======== Information shown
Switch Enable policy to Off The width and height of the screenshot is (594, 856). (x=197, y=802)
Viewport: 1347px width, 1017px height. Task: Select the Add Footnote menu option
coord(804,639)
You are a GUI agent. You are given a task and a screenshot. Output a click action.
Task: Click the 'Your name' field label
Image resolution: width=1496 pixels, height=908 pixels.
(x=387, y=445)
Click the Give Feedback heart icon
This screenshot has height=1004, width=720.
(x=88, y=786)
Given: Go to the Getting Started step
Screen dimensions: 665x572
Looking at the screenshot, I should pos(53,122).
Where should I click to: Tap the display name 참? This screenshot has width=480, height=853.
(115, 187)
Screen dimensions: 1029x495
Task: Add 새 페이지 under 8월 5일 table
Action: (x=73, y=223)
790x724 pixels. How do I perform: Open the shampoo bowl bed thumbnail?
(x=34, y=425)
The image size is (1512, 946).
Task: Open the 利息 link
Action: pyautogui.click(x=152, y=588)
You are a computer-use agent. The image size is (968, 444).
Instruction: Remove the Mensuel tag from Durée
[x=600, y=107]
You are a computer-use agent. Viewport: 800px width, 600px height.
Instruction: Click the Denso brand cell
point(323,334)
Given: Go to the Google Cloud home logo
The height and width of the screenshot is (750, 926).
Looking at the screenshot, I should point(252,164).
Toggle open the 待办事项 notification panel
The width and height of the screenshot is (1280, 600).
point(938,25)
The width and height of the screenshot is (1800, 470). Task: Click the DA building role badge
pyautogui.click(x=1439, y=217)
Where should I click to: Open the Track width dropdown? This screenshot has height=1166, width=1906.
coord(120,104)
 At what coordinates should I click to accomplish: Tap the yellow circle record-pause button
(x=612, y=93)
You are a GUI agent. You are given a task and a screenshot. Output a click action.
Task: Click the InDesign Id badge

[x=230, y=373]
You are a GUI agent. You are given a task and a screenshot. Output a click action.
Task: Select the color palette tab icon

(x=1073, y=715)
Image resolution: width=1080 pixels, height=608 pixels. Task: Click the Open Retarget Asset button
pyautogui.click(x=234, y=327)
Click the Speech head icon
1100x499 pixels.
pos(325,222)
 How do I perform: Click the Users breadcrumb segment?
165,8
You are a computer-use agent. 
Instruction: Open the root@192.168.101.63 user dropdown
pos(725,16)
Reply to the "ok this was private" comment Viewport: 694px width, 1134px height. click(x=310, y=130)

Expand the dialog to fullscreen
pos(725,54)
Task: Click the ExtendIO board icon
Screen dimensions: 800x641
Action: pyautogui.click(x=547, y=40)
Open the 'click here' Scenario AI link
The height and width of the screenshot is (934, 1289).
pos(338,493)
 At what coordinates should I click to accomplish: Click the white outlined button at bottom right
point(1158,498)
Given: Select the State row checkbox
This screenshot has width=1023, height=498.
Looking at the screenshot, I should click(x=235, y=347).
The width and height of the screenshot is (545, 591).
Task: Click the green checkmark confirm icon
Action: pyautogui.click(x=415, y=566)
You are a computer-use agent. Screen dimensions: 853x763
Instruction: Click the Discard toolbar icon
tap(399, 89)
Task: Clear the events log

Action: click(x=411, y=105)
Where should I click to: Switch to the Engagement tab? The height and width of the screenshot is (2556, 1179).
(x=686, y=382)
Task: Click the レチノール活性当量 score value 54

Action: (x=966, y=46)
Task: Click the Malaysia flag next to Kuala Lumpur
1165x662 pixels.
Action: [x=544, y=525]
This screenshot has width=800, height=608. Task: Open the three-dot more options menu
================
Requirement.
Find the word "computer" in the listing above, then copy each line where it turns up.

Answer section.
You are a computer-use agent. The image size is (968, 444).
You are a computer-use agent. Viewport: 800px width, 600px height.
You are a computer-use agent. 
You are a computer-use agent. Screen dimensions: 853x763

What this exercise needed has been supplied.